Exercise directions —
Find the lines of data that contain the string "dimensions", then list them.

Data listing —

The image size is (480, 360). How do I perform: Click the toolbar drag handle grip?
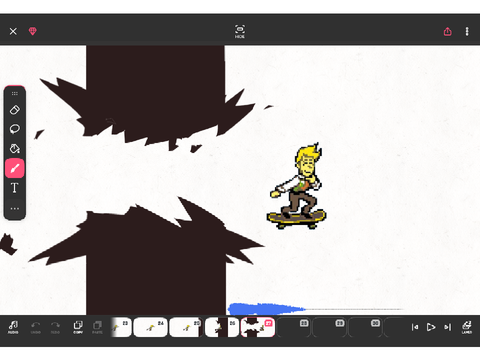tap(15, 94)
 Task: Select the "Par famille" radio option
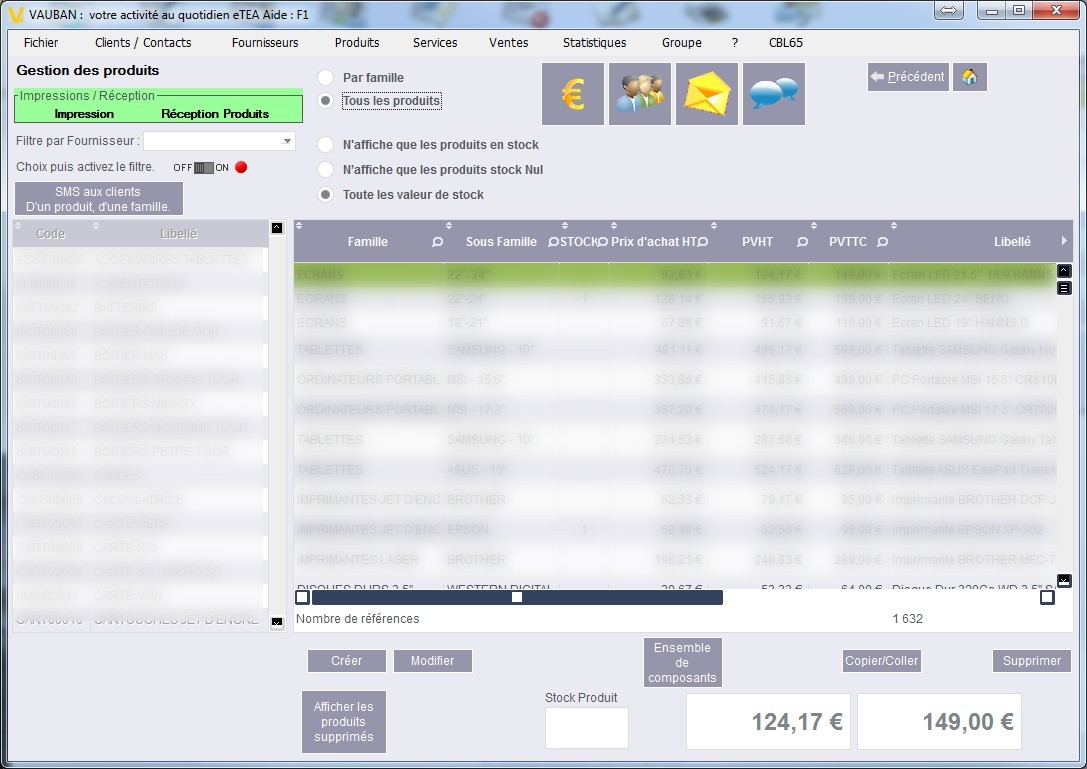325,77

* * *

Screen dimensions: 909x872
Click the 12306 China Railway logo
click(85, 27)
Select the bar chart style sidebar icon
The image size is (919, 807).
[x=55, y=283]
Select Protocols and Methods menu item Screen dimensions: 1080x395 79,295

Completed exercise —
Screen dimensions: 909x872
Select Protocols and Methods menu item Screen dimensions: 1080x395 79,295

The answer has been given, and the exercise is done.